Voluntários erguem casas em dois dias na periferia
Empunhando serrotes e cavadeiras, universitários da ONG Um Teto Para Meu País passam o feriado no canteiro de obras para retirar famílias carentes de moradias de risco
por Nathalia Ziemkiewicz
“Falta só o telhado, gente!”, avisa Alexandre Dentes, o “Xuxa”, 22 anos. Estudante de engenharia da USP, ele lidera uma equipe de oito universitários, que cursam de relações internacionais a tecnologia da informação e têm entre 20 e 24 anos. Naquele final de semana de novembro, prolongado pelo Dia da Consciência Negra, eles trocaram viagens com os amigos por um canteiro de obras onde deram expediente das 8h às 18h. Mais que cansados, todos estão ansiosos na manhã de domingo. Dentro de algumas horas, vence o prazo para a entrega da casa que passaram os últimos dois dias construindo. Equilibrada sobre as paredes de madeira recém-erguidas, Janaína Gomyde, 24 anos, participa pela primeira vez de um dos mutirões realizados pela ONG Um Teto Para meu País (carinhosamente chamada de “o Teto”). Com olhos de novata, repara no esforço de Camila Conegundes para serrar toras: mesmo depois do comprimido de relaxante muscular, os braços estão exaustos. Ela reveza a tarefa com um imundo Ricardo Troster, vestindo pelo terceiro dia consecutivo aquela roupa de trabalho. Janaína também observa Thiago Alencar, o “Hulk”, carregando mais telhas do que poderia suportar; Gabriel Nilson esticando a trena para Diana Badaró fazer marcações; e Gabriela Yamaoka contando pregos. Uma semana atrás, ao declinar um convite para ir à praia, Janaína ouviu dos amigos: “Você está doida. Vai construir uma casa na favela – e no feriado?”.

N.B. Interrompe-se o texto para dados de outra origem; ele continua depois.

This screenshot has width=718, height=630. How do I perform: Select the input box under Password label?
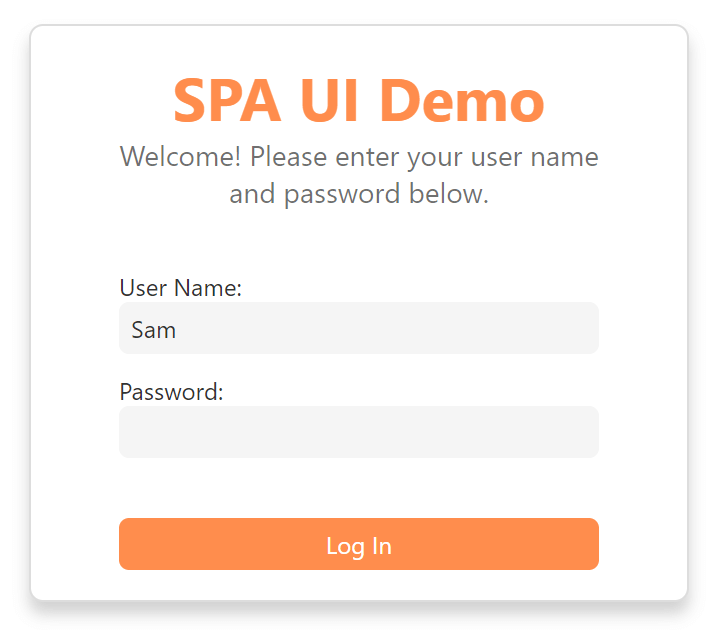coord(358,432)
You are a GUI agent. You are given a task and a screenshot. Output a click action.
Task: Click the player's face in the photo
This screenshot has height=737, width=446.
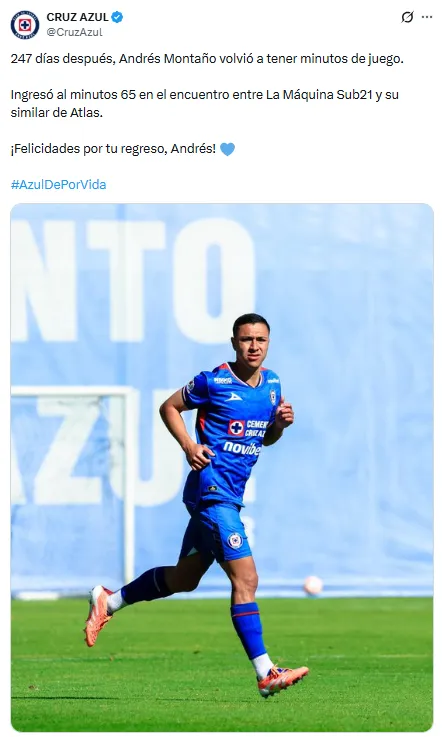[x=251, y=345]
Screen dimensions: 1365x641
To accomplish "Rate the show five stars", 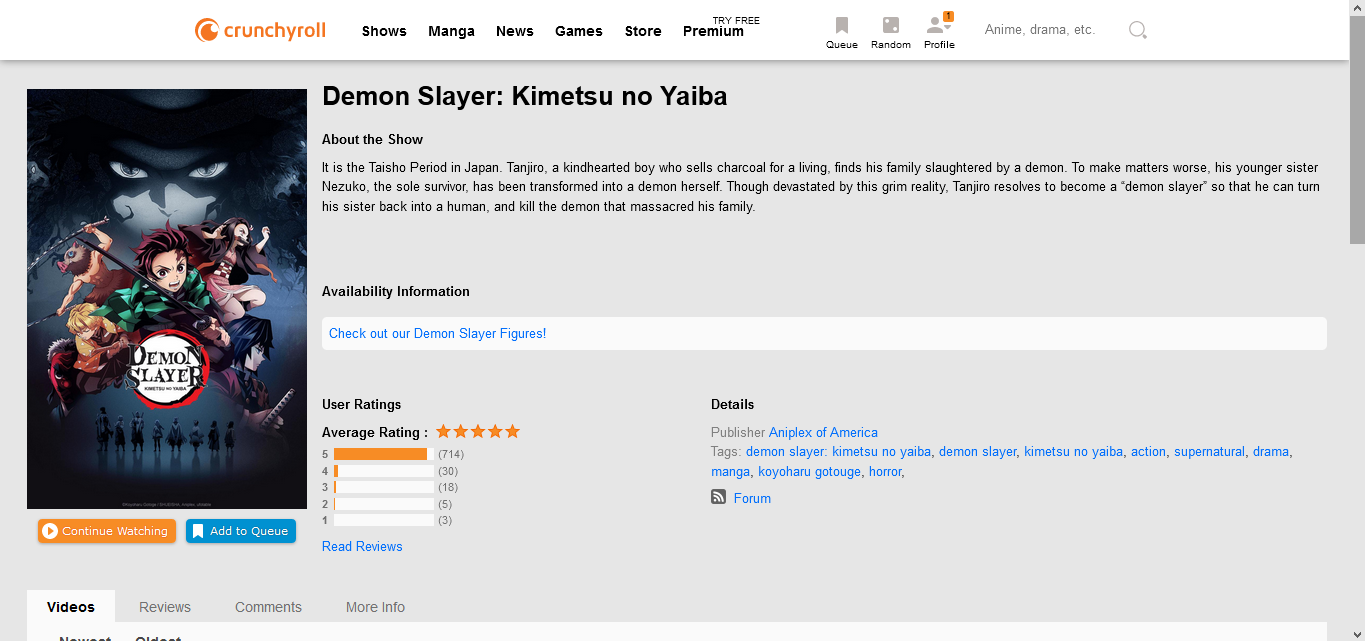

Janaína não era a única. Na noite de quinta-feira, ela se juntou a outros 269 voluntários e embarcou num dos ônibus que os levaram a dois bairros em Guarulhos e dois em Suzano. Eles foram selecionados entre os 410 inscritos no site do Teto para o 21º mutirão promovido na Região Metropolitana de São Paulo. Graças aos R$ 39 mil arrecadados nos últimos meses em doações e campanhas nas ruas, os jovens teriam a missão de construir, ao todo, 20 casas de madeira em três dias. Muitos deles podiam contar nos dedos as marteladas que haviam dado na vida. Mas foi essa inexperiência técnica que contou pontos no processo de seleção. O Teto privilegia interessados que nunca participaram das construções de casas para retirar famílias de moradias em situação emergencial. De voluntário novo em voluntário novo, a ONG fundada no Chile, em 1997, pelo sacerdote Felipe Berríos, se instalou em 15 países latino-americanos – depois de praticamente zerar as necessidades de seu país de origem, onde entregou mais de 30 mil casas.
Por aqui há três anos, período em que ergueu 230 tetos, a ONG tem um desafio geográfico bem maior. Só na Região Metropolitana de São Paulo (que engloba a capital e mais 28 municípios), o deficit habitacional é de 446.332 domícilios, 311.598 deles na capital, segundo pesquisa realizada em 2003 pela Fundação João Pinheiro. O levantamento mais recente sobre condições de vida, realizado pela Fundação Seade em 2006, revela que 7% da população paulista mora em favelas. Por isso, o Teto pretende assentar seus alicerces em São Paulo antes de expandir para o resto do país. “Queremos atuar primeiro na periferia da periferia, onde as casas são feitas inclusive de papelão”, diz Larissa Dantas, diretora social.